Ainda esperamos pela entidade maior que nos salvará sem percebermos que as coisas sempre dependeram e sempre dependerão apenas das iniciativas de pessoas como nós mesmos. Não nos surgirá um Messias. Teremos como maior lição dessas invasões vermelhas, a certeza de que nós somos os últimos homens, não há atrás uma autoridade salvadora – amadureceremos pela dor.

As democracias também não são divindades protetoras que tanto querem os povos imaturos. São sistemas de funcionamento sobre os quais as pessoas atuam administrando a si próprias em seus interesses e deveres, respeitando as regras, reconhecendo suas fragilidades e capacidades, mas gerindo seus próprios movimentos – terreno para adultos.

Dessa cultura adolescente, se aproveitam sem escrúpulos os que agem como deveriam agir todos os éticos: crescem sem receio, jogam jogo de gente grande e não se vitimam sem estratégias. Têm o juízo de realidade e não o de valor.
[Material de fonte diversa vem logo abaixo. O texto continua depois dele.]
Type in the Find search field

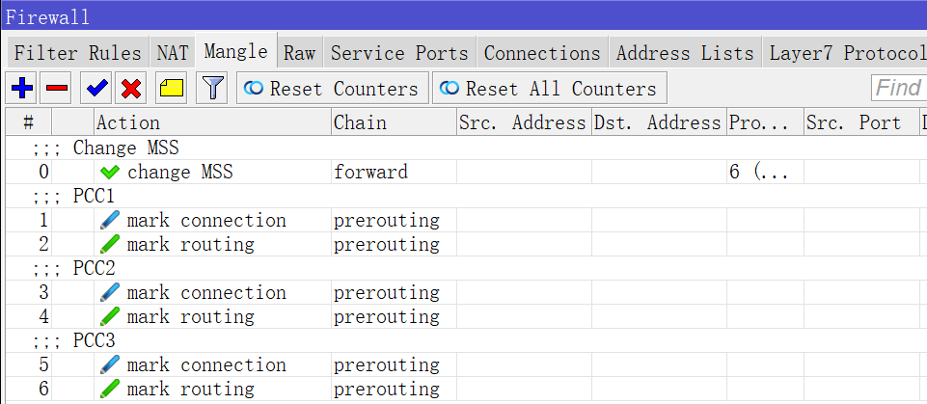click(x=901, y=89)
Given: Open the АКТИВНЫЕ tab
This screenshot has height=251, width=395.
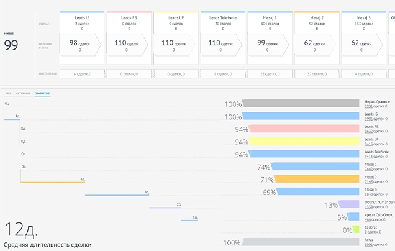Looking at the screenshot, I should (x=23, y=93).
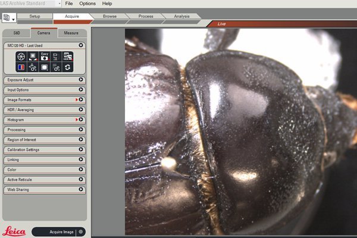357x238 pixels.
Task: Expand the Histogram panel
Action: [44, 120]

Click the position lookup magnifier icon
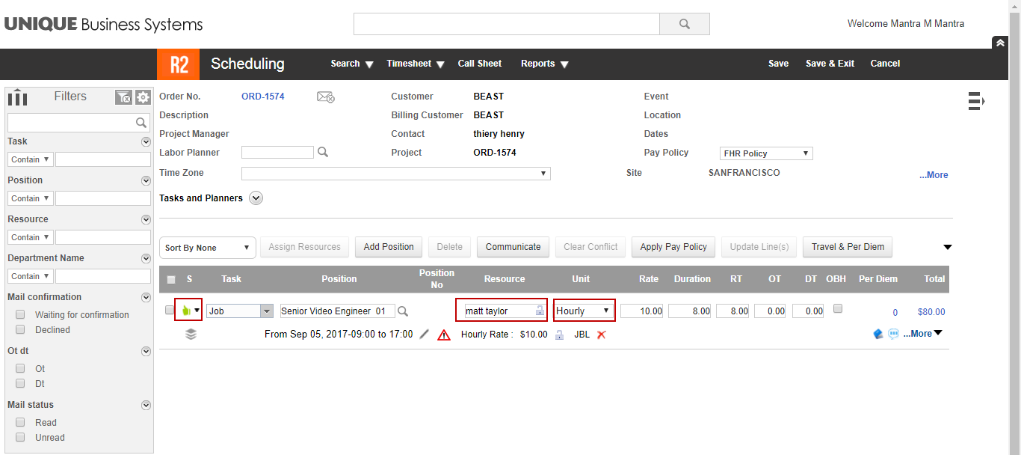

Não nos cabe mais as explicações sobre a origem dessa imaturidade toda. Não nos levará ao estado que precisamos, entendermos que a colonização de nosso país teve interesses catequético-exploratórios e não de liberdade e conquistas. Também não nos justificará a condição de latinos com nossas características peculiarmente temerárias. Enfim, não teremos mais desculpas para não elevarmos as curvas de maturidade de nosso povo aos níveis demandados pelos desafios da atualidade.

O mundo está mudando, a civilidade está mudando significativamente e os humanos precisam mudar como camaleões nas relações com as novas coisas e pessoas, e atuar com inteligência e perspicácia na readequação das estruturas para seu funcionamento nela.